Je pose ma fourchette.

"Comment dit-on « je », en anglais ?

- Game ?

- Non, pas « jeu », « je ».

- Heu…ye ?

- Eye. Comme I. Moi. (j’ai lu ça il y a deux jours dans un lien que m’a passé l’Homme Invisible, et ç’a m’a bien plu ; deux heures plus tard, le conférencier faisait remarquer que pour « je », l’allemand dit : « Ich », comme « Isch », « Jésus »)".
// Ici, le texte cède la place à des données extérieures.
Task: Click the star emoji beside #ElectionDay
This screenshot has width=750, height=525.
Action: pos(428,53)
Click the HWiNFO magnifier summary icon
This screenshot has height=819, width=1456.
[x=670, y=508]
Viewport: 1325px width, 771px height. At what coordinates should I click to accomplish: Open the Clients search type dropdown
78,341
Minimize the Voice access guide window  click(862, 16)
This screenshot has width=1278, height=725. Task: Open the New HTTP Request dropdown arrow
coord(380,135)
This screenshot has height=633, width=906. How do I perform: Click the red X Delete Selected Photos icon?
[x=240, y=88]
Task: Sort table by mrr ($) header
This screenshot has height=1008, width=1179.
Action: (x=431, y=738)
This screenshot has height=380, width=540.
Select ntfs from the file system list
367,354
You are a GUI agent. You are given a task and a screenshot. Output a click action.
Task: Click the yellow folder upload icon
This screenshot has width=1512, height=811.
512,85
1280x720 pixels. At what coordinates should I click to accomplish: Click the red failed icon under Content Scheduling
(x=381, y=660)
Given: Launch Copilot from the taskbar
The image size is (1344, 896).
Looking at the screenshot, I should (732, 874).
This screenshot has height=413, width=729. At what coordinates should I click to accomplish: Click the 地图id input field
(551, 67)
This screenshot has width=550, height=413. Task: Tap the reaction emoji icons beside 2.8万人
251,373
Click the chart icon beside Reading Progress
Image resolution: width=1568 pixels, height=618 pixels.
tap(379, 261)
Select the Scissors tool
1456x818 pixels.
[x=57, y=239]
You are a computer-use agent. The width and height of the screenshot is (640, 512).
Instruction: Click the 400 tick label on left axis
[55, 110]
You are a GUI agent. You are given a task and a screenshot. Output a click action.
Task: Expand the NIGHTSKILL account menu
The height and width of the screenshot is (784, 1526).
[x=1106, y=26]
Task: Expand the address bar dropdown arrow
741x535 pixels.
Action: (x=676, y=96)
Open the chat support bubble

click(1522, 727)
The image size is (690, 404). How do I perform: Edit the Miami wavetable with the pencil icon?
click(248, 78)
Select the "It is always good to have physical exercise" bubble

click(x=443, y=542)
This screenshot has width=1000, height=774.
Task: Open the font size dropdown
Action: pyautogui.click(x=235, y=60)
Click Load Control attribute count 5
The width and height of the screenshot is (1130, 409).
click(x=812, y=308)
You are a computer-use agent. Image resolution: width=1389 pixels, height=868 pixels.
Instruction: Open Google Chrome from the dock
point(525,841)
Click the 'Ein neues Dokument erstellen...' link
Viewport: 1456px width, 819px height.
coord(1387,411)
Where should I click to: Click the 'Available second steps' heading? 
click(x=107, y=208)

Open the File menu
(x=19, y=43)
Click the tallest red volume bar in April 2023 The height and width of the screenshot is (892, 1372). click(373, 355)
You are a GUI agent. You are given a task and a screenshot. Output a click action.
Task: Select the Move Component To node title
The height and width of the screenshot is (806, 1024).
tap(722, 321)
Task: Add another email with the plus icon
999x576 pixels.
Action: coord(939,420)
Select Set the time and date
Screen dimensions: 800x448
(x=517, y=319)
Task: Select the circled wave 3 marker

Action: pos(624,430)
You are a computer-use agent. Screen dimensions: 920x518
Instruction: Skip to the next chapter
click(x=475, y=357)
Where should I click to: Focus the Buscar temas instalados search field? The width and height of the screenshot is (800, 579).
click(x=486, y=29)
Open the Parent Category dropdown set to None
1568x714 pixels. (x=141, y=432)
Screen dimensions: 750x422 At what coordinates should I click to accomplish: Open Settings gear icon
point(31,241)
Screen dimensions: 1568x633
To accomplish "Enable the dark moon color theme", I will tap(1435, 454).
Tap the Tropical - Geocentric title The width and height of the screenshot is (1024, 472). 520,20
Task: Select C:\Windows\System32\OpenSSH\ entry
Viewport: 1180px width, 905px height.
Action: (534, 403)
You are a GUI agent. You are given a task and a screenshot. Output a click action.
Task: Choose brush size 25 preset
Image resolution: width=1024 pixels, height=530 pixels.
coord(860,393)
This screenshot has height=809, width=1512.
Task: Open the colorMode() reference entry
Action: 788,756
Posant mon index sur mon front, je lui dis :

« Eye », l’œil qui voit tout. Il est là aussi. On fait tous partie de la machine. Certains voient ce qu’ils veulent. Tout en noir, tout en blanc. Chacun choisit son camp. Mais un œil, ça ne sert pas à choisir ce qui est bon et ce qui ne l’est pas. Un œil, ça sert à voir. Moi, j’ai choisi de voir, pas de choisir. (Enfin, j'essaie, c'est pas facile) S’il y a la guerre, je verrai la guerre. Mais je n’ai pas peur. Je n'ai pas de camp (j'essaie)".

Il rumine ça pendant que j’engloutis mon pavé de saumon, puis :

"Vous avez des informations sur Shamballah et l’Agartha ?

- Hum. Mon papa avait une expression, dont il n’était pas l’auteur, qui parlait de l’homme qui a vu l’homme qui a vu l’homme qui a vu l’homme qui a vu l’ours. Si j’ai vu l’ homme qui a vu l’homme, j’ai pas vu l’ours. Je ne sais rien de Shamballah.

- Il paraît que c’est le centre du monde, dit-il".

Ah bon ? C’est con, moi qui croyais qu’il était là, en moi ?

Il a fini son repas avant de sortir. Un quart d’heure plus tard, il fumait un mégot de tabac roulé, dans un rayon de soleil. Je me pose devant lui.

"La guerre est partout, même ici dans ce soleil. Les piafs chassent les moustiques. La peur est partout ; la peur est naturelle. Tous les animaux ont peur de se faire bouffer. L’herbe s’évanouit devant la vache qui broute. Il est naturel d’avoir peur. Mais ça se travaille. Pas par l’espérance. Parce que c’est bonnet blanc et blanc bonnet. Pareil, kif kif. Les deux faces de la pièce. Le but, c’est de vivre sans peur ni espérance. Juste voir, sans juger, sans choisir. C’est pas facile, mais ça vient, ça bouge, avec le temps. On finit par vivre sans préférences.

- J’espère quand même qu’il y aura pas la guerre", dit-il.